日蓮其身にあひあたりて、大兵ををこして二十余年なり。日蓮一度もしりぞく心なし。
『辨殿尼御前御書』
文永10年(1273) 祖寿52歳作 全:p1229 定:1巻p752
大兵
日蓮大聖人さまの弘通は確かに戦闘的でした。「大兵ををこして二十余年なり。日蓮一度もしりぞく心なし」とは、まことに大聖人さまらしい物いいであろうかと拝せられます。キリスト教も、イスラム教も、実際に軍隊を率い、武力制服を以って一神教を弘通しましたが、日蓮大聖人さまの場合は、もちろんそうではありません。大聖人さまの戦いは、正義と言論の戦いであり、武器を取っての戦いではありません。
しかし、法敵のために夥しい犠牲がでました。何故にその必要があったのか。その意味が解らないと、日蓮仏教の性格を理解することはできません。
宗教は、個人の安心立命を目的として、国家社会の正しい成立については、ほとんど無関心であるのが普通です。日蓮大聖人さまは、個人の真の安心立命は、国家の政治、経済、産業等の裏付けがなければ本物とならない、とお考えになりました。
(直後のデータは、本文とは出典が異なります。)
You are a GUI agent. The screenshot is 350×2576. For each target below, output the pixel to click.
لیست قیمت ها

現実の生活、すなわち国家社会との繋がりを離れて成立する安心立命は、忍従やアキラメを美化する観念の養成であって、真実に生活を安らかにすることにはなりません。強者の横暴が容認せらら、特権階級の専恣を押し付けられる国家社会に、真実の平安があろう筈はありません。日蓮大聖人さまが、立正安国の理想を掲げ、武家政権の前に立ちはだかったのは、その為です。
表面は、仏法の邪正を糺し、現世逃避の念仏思想や、悪平等鼓吹の達磨禅や、仏教の簒奪者である真言の邪法や、人間の性情を曲げる偽善の律宗の破折にありましたが、それは「佛法は体のごとし、世間はかげ(影)のことし。体曲がれば影なゝめなり」(『諸経与法華経難易事』)という思想に立たれて、国家社会の姿態を思想の根本から匡正しようとする手段でした。故に、帰するところは、武力政治に終止符を打たんとする運動であったのです。
素手で武力に対抗することは、如何にも無謀のように見えます。しかし、近世の聖雄マハトマ・ガンジーも、非暴力によって武力に対抗し、インド独立の目的を果たしました。日蓮大聖人さまの戦闘的規模はもっと大きいのです。故に今も進軍途上にあります。今日の敵は、世界の平和を阻む無思慮です。私たち日蓮門下は、世界国家成立の根固めをしなければならないのです。